* **GOAL OF THE EXERCISE**
Tally the lines in the rows below that contain the string "hallway", with case counting. Reply with the number alone.

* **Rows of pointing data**
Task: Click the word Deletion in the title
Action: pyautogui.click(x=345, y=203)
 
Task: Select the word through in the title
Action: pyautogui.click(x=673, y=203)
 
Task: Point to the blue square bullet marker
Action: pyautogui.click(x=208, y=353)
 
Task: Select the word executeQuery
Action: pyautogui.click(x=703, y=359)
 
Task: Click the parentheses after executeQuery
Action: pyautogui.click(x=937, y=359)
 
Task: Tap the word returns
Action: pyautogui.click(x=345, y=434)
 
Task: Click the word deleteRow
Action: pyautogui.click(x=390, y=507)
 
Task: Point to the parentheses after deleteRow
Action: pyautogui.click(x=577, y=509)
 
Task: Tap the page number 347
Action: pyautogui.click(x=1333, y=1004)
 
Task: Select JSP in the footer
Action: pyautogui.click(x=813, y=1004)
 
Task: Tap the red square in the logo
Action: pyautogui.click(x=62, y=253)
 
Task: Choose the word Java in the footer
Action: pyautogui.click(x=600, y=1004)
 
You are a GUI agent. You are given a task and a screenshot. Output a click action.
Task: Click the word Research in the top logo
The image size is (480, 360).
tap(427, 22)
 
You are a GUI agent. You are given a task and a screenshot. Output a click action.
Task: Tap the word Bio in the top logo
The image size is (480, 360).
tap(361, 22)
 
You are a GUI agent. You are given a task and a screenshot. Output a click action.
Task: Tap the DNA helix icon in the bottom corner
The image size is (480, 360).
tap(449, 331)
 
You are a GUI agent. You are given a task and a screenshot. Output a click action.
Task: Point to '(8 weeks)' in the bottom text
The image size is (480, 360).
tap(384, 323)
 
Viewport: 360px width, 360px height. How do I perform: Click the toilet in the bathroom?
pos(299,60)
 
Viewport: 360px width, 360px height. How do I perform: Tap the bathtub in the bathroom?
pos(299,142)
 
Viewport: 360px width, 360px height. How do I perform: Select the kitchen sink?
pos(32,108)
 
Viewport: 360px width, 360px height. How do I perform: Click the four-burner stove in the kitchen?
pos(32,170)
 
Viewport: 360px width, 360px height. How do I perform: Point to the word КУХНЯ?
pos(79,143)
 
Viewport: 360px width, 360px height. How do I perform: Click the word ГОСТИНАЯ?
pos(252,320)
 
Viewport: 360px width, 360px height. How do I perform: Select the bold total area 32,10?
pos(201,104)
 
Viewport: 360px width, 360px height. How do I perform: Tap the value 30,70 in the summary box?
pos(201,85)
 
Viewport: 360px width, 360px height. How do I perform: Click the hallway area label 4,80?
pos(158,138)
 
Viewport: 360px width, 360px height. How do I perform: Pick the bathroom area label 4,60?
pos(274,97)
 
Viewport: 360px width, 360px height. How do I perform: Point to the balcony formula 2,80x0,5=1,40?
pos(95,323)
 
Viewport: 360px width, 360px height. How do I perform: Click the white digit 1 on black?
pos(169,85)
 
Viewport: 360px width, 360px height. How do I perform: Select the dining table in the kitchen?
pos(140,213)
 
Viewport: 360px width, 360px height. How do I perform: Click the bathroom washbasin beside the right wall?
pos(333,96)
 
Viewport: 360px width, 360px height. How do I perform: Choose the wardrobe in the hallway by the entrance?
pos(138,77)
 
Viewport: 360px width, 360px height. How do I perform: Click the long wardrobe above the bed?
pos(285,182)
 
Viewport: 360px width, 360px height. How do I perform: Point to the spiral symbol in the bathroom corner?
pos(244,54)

* **CORRECT RESULT**
2